3.2 Activation of TRPA1 channels is involved in H2O2-induced enhancement effects
Studies have shown that H2O2 can target TRPA1 channels[28, 32, 36]. To determine the involvement of TRPA1 activation in H2O2-induced effects, HC-030031 (30μM), a potent and selective inhibitor of TRPA1[37], was applied 5–10 min before and during H2O2application. HC-030031 applied alone had no effects on contractile activity. H2O2-induced enhancement was attenuated significantly in the presence of HC-030031 (Fig. 1B), and the concentration–response curve of AUC and Δg was shifted to the right (Fig. 1C). In the presence of HC-030031, EC50 was 1.29 mM and 743.9μM for AUC and Δg, respectively, which was much larger than that of the control. The maximum response (Emax) was reduced by 37.8% and 15.3% for AUC and Δg, respectively, in the presence of HC-030031. These observations suggested that TRPA1 activation was involved in H2O2-induced effects.

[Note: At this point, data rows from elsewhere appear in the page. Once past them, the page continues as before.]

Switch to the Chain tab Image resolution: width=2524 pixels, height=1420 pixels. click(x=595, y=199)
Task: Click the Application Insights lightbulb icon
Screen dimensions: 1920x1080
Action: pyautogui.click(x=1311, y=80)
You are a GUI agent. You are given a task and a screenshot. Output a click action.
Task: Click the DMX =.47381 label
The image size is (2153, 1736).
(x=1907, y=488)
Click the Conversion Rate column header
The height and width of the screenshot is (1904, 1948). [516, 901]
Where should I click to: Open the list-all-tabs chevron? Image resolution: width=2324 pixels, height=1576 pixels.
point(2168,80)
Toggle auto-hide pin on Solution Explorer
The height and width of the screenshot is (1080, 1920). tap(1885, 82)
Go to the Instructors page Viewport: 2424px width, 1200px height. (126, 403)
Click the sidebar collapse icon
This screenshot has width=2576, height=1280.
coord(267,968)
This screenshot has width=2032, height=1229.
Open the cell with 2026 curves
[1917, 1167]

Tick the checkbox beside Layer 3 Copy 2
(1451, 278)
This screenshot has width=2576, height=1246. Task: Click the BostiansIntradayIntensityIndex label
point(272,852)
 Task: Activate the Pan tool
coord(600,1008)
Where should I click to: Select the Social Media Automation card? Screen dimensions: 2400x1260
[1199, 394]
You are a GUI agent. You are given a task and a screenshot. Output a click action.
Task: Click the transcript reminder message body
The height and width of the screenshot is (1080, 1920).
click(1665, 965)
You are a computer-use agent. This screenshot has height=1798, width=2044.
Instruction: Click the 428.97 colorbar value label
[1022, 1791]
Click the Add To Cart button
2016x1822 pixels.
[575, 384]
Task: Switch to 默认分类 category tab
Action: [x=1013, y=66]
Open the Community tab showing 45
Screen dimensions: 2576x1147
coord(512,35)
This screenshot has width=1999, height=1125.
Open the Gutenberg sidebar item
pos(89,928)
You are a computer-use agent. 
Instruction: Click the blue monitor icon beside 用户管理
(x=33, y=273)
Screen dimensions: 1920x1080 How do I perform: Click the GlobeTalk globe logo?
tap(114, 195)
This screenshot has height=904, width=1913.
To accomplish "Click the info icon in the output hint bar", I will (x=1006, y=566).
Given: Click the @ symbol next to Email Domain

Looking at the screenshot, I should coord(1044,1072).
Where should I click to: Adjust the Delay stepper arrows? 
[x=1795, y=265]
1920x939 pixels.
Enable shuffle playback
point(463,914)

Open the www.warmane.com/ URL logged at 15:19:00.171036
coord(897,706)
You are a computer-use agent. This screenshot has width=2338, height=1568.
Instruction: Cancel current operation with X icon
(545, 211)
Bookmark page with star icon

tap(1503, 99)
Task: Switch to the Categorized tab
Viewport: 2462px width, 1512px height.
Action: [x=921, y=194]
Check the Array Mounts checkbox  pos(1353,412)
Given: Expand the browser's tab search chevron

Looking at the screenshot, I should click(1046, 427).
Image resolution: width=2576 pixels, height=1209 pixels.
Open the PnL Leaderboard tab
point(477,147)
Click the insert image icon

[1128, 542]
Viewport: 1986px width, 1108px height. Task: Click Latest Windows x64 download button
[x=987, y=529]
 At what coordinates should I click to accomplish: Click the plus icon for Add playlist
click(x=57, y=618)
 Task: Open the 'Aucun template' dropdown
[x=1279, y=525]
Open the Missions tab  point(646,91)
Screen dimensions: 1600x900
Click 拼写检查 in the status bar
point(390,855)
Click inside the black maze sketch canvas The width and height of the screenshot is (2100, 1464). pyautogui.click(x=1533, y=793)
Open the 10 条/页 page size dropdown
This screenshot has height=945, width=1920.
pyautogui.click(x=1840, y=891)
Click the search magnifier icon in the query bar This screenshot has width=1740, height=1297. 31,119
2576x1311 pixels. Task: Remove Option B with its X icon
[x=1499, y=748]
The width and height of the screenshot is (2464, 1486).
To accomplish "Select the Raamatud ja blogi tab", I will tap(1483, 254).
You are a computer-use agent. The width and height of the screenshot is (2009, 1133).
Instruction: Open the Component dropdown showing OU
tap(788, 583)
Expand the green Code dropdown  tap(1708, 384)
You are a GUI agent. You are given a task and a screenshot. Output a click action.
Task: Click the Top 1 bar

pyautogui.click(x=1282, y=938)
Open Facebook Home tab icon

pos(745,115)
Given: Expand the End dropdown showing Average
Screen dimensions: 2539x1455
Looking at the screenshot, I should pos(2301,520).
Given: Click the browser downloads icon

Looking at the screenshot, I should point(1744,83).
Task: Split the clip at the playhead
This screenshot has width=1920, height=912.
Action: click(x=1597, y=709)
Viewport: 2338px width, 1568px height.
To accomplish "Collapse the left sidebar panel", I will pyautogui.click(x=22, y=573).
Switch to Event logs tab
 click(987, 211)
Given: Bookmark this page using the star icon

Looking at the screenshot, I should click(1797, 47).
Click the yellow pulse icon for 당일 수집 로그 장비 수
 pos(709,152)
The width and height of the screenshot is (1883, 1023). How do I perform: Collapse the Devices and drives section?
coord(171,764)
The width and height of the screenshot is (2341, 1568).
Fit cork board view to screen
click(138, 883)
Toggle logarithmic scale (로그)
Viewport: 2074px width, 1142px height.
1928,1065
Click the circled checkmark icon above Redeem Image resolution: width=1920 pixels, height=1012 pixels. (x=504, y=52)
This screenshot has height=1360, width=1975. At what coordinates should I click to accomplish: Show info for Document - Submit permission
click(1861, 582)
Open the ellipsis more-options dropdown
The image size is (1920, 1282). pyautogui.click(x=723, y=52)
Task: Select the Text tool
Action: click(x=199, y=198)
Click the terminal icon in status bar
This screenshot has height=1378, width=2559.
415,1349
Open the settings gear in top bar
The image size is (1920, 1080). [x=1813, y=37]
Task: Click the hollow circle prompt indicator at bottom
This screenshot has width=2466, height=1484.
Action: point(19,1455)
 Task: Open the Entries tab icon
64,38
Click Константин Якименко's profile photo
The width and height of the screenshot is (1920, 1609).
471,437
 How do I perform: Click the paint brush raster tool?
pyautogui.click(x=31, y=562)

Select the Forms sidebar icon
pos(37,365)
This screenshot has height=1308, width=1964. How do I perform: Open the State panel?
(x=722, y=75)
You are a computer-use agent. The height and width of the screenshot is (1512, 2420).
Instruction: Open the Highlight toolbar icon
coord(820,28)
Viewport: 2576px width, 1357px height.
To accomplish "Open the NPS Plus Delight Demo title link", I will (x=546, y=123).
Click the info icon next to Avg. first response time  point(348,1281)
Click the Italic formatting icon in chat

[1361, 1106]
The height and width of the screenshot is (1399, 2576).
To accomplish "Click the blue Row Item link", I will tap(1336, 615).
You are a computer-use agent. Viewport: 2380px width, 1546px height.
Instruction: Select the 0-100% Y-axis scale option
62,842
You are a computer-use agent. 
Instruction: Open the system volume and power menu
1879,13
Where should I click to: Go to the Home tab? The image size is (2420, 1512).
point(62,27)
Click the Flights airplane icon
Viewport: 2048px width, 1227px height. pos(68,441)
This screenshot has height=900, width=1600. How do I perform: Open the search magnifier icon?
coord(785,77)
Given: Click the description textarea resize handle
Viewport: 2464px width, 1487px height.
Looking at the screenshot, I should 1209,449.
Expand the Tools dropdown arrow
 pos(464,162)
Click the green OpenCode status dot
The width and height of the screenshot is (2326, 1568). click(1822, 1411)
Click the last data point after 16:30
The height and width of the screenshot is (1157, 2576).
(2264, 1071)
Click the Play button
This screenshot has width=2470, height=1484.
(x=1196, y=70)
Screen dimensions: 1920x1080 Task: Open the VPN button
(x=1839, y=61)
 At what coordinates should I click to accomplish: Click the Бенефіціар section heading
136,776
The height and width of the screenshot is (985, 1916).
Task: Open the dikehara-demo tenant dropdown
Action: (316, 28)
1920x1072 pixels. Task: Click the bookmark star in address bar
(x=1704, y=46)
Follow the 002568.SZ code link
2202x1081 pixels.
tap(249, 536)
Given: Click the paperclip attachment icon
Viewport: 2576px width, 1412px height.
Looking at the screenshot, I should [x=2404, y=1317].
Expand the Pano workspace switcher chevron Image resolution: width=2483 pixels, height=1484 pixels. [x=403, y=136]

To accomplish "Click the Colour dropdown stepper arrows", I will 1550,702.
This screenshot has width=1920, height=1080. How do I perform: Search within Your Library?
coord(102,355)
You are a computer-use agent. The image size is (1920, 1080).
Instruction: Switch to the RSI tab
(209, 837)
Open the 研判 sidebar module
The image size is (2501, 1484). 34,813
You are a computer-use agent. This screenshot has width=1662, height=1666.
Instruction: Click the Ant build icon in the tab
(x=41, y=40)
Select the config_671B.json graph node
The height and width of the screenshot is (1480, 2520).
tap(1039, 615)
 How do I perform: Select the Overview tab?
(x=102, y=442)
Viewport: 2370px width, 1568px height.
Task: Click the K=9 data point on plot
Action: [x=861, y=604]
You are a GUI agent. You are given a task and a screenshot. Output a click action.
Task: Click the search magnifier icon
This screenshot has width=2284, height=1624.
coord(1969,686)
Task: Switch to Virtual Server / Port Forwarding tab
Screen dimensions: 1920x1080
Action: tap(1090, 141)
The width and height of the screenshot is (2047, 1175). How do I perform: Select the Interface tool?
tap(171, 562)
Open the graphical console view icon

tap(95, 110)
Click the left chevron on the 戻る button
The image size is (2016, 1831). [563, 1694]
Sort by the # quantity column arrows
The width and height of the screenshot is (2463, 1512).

Similar to H2O2, AITC (10μM, 30μM, 100μM, 300μM, 1mM), a specific agonist of TRPA1, also produced a concentration-dependent increase in the SBCs of human-bladder strips (Fig. 2A). The concentration–response curve of AITC revealed an EC50 of 195.3μM for AUC (Fig. 2B). However, a reliable EC50 for Δg could not be obtained because saturation was not reached even at 1 mM of AITC. The enhancement effect of AITC (300μM) could be blocked by HC-030031 (30μM) (Fig. 2C). The AUC and Δg were reduced by 73% and 62.4%, respectively, in the presence of HC-030031 (Fig. 2D). Because H2O2 at 100μM and AITC at 300μM produced a prominent increase in the SBCs of human-bladder strips, they were used as the test concentrations in subsequent experiments.
3.3 TRPA1 expressed on sensory nerves is involved in H2O2-inducedenhancement effects
Nicholas et al showed that H2O2increased the firing activity of bladder sensory afferents mainly by activating TRPA1 channels[28]. It is accepted that sensory afferents regulate SBCs by releasing neurotransmitter CGRP or SP, a process termed “efferent actions of sensory afferents”[23, 24, 26, 38, 39]. To examine the involvement of TRPA1 on bladder sensory nerves in H2O2-induced effects, bladder strips were treated with a high dose of capsaicin (10μM) 10–15 min before and during H2O2 to desensitize bladder sensory nerves. Capsaicin applied alone did not impact the contractile activity. Desensitizing sensory afferents with capsaicin reduced the H2O2 (100μM)-induced increase in AUC and Δg significantly by 68.1% and 71.5%, respectively (p< 0.05) (Fig. 3A and B). After desensitization of sensory nerves, the AITC (300μM)-induced increase in AUC and Δg was reduced by 71.1% and 73.7%, respectively (p < 0.05) (Fig. 3C and D).
To further confirm the involvement of activation of sensory afferents, TTX (1μM) was applied to block nerve firing. TTX applied alone did not impact the contractile activity. However, application of TTX (1μM) reduced the H2O2 (100μM)-induced increase in the AUC and Δg significantly by 61.3% and 72.9%, respectively (Fig. 3A and B). Application of TTX (1μM) reduced AITC (300μM)-induced increase in AUC and Δg significantly by 73.5% and 70.9%, respectively (Fig. 3C and D).
Immunofluorescence experiments revealed TRPA1 channels on sensory afferents located in sub-urothelial and intramuscular layers. These sensory afferents also expressed SP (Fig. 4A and B).